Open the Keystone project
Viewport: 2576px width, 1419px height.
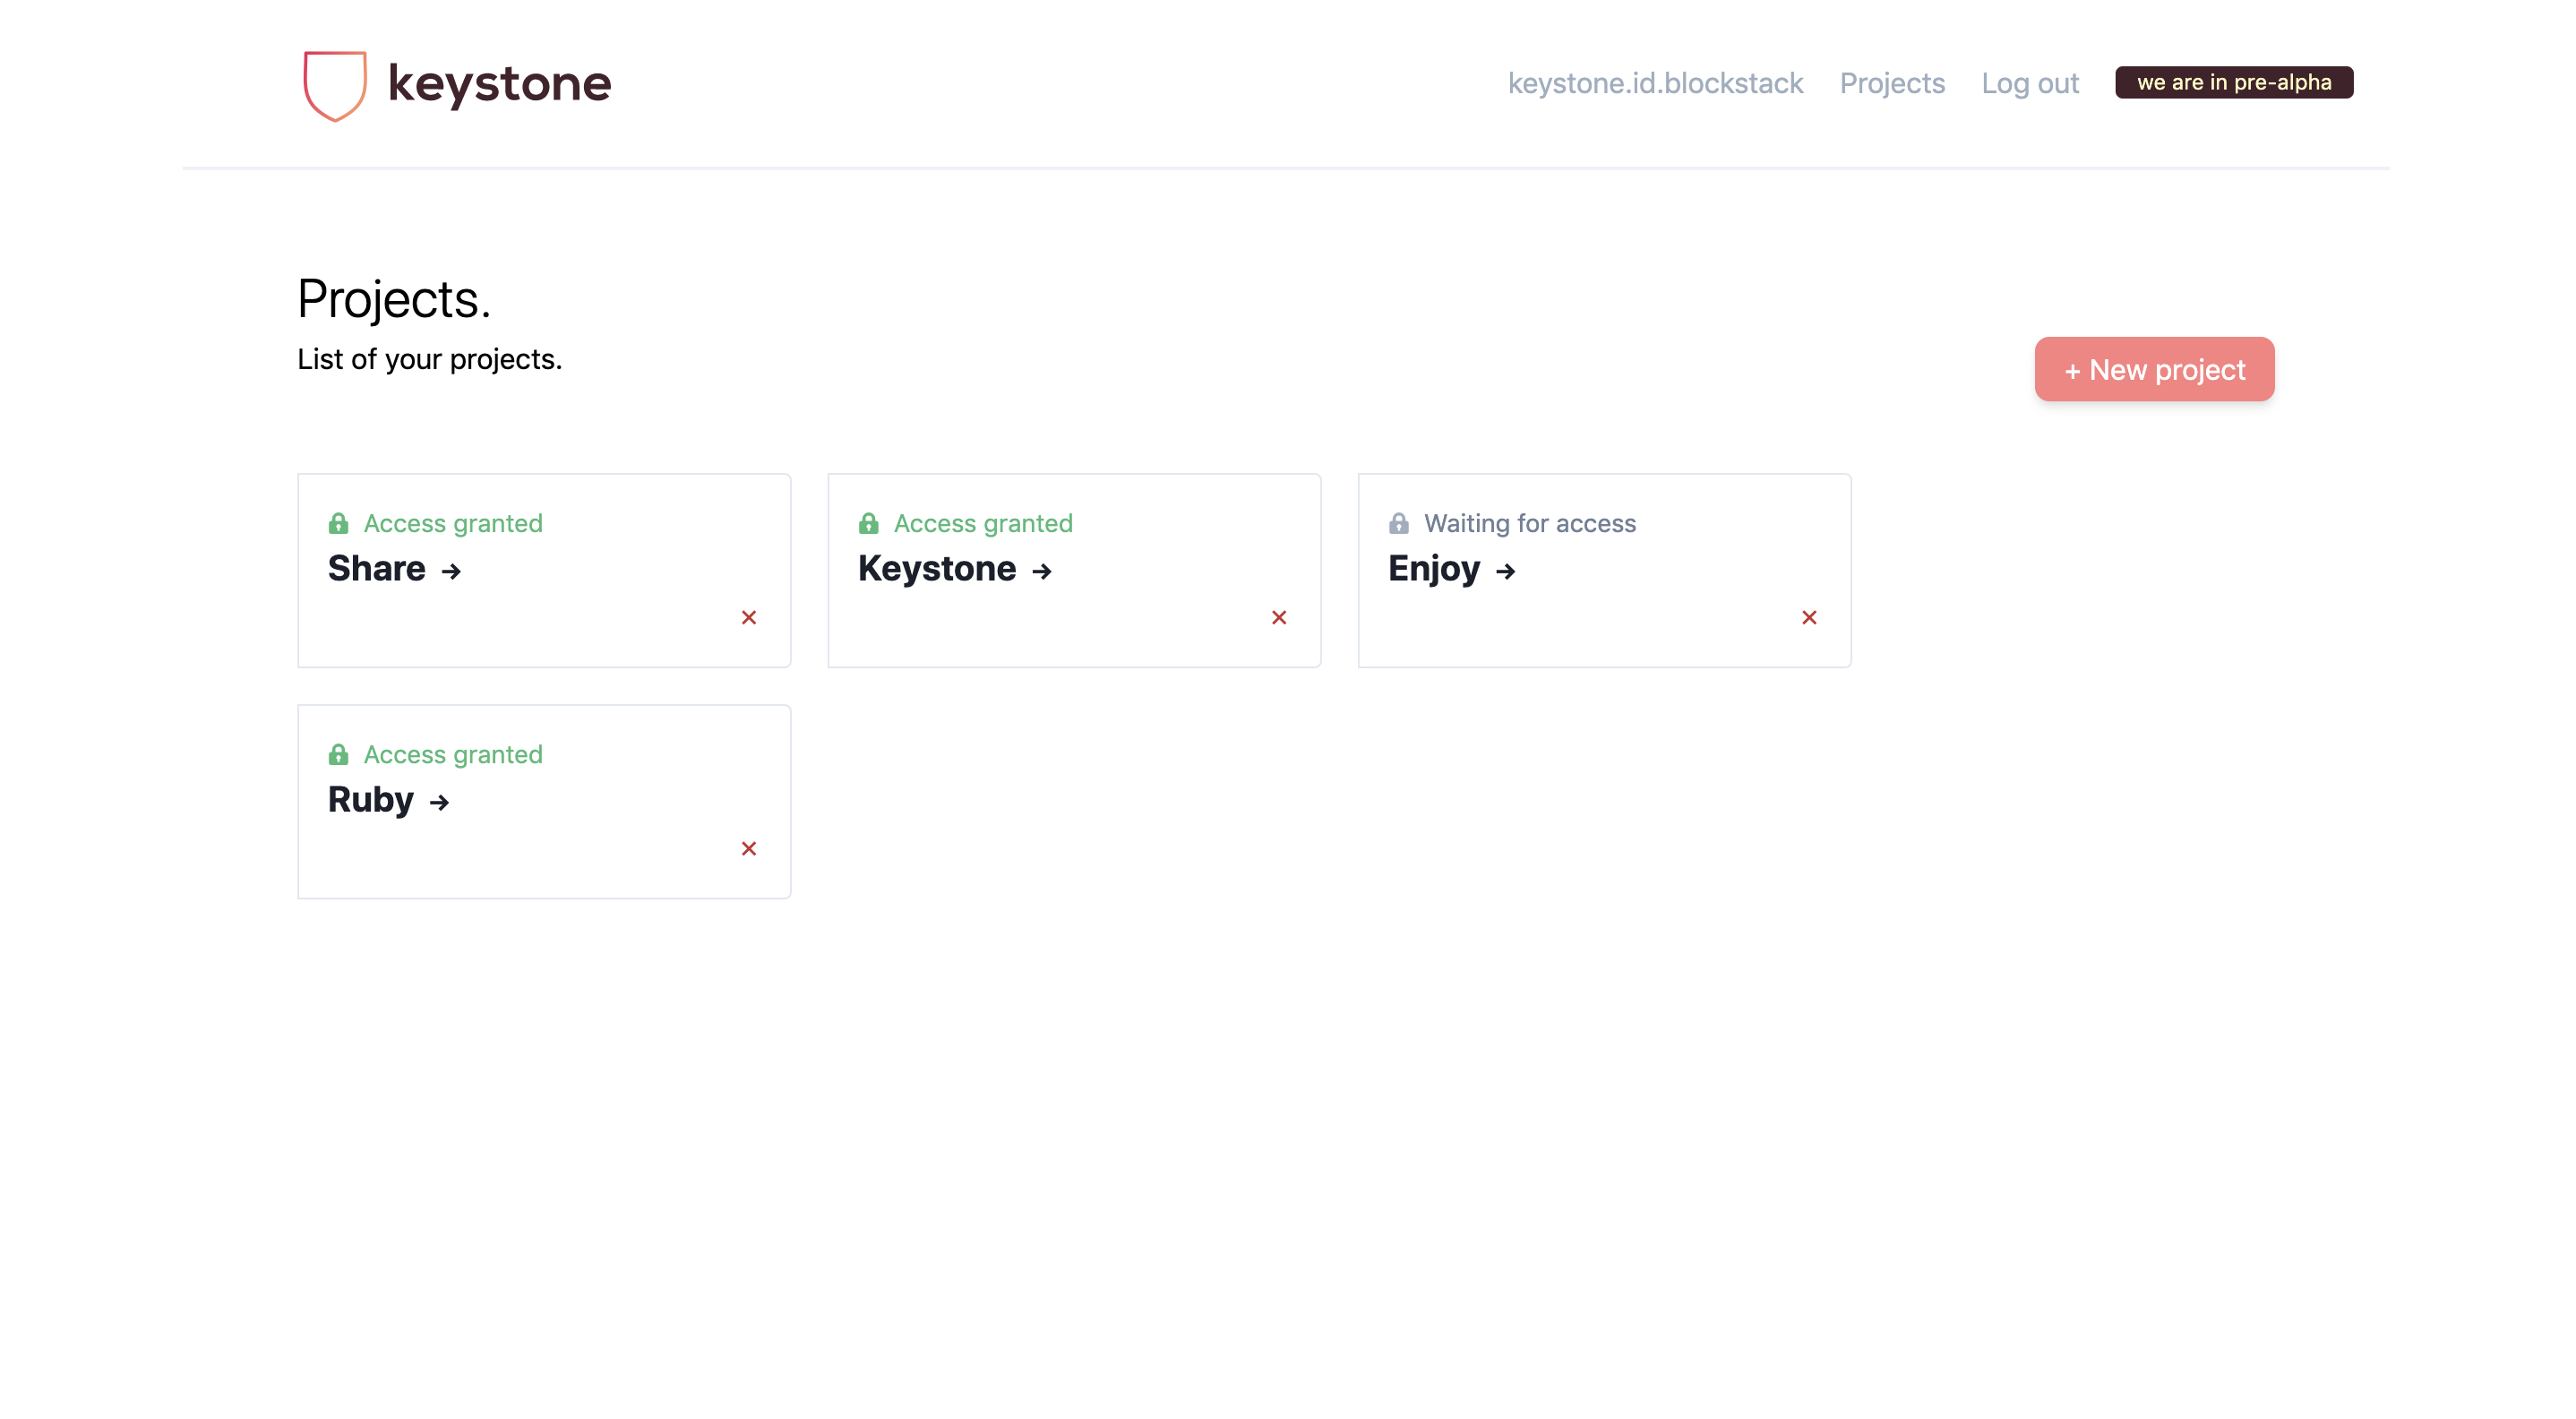(x=937, y=568)
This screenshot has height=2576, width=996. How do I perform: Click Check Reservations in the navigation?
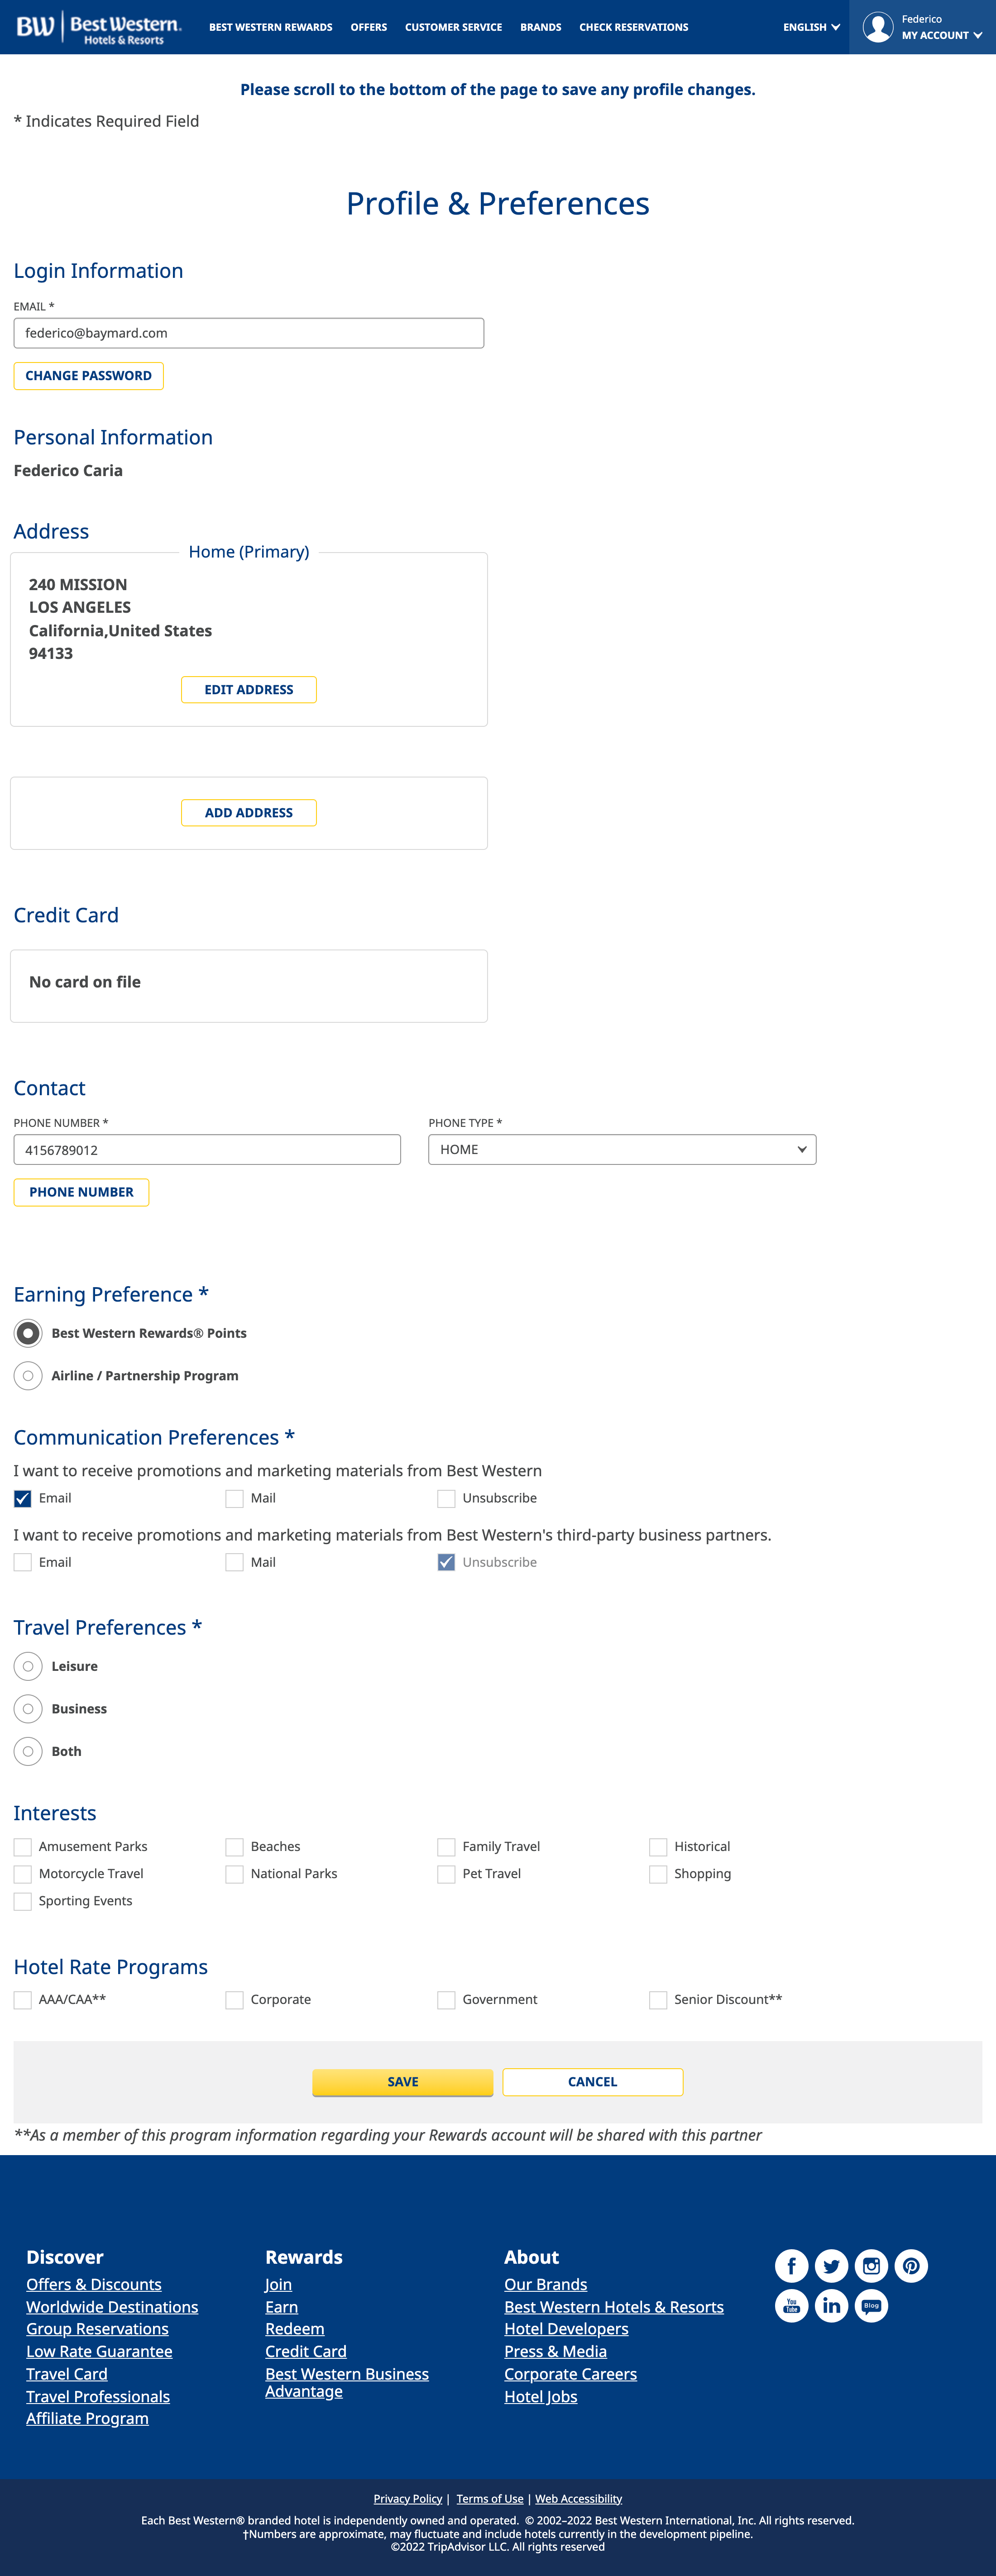[633, 27]
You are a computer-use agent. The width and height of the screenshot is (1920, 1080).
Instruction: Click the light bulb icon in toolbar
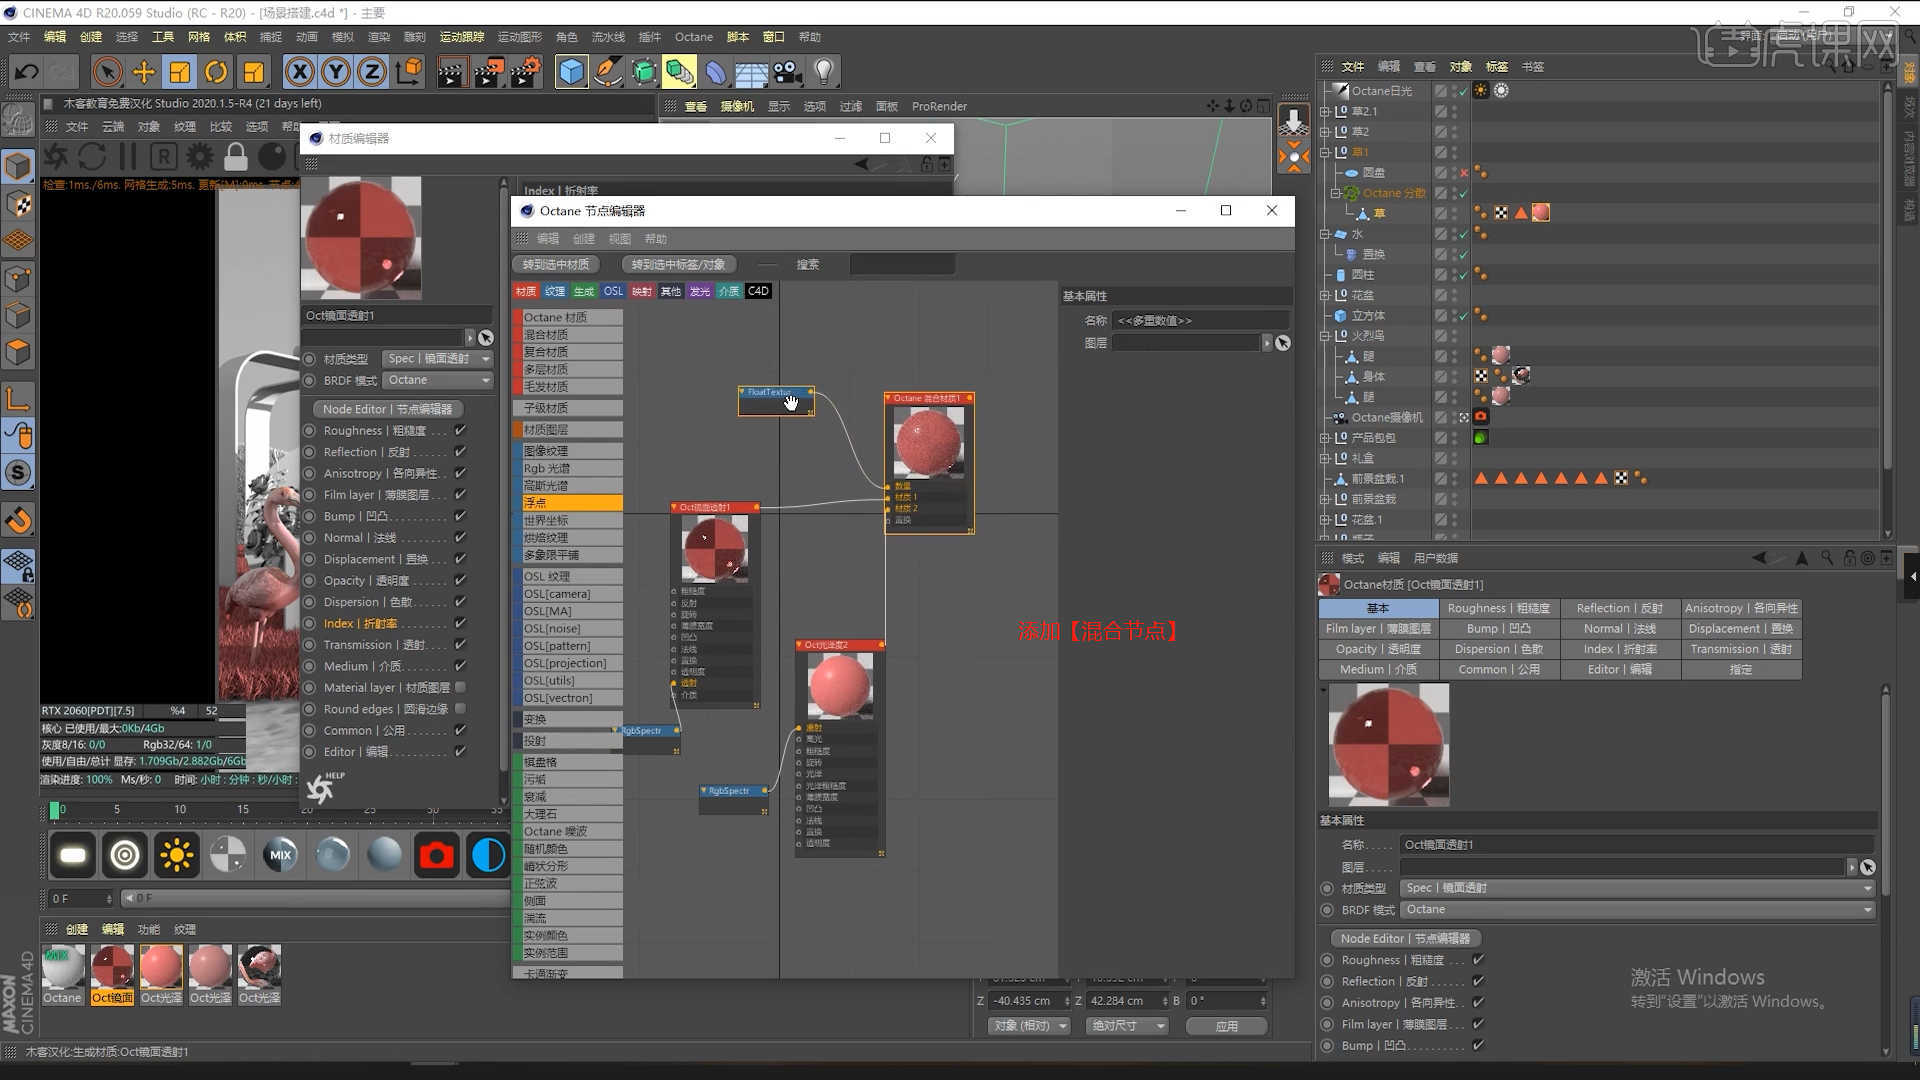(x=823, y=72)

# # #

• **WORK TO COMPLETE**: Leave the pictures out and restate exactly the lines from the one that has "This screenshot has" through the final line of the entries above, both ends included.

• **TASK RESULT**:
This screenshot has height=2576, width=996. How do I perform: Click Check Reservations in the navigation?
[633, 27]
You are a computer-use agent. The width and height of the screenshot is (1920, 1080).
Instruction: Click the light bulb icon in toolbar
(x=823, y=72)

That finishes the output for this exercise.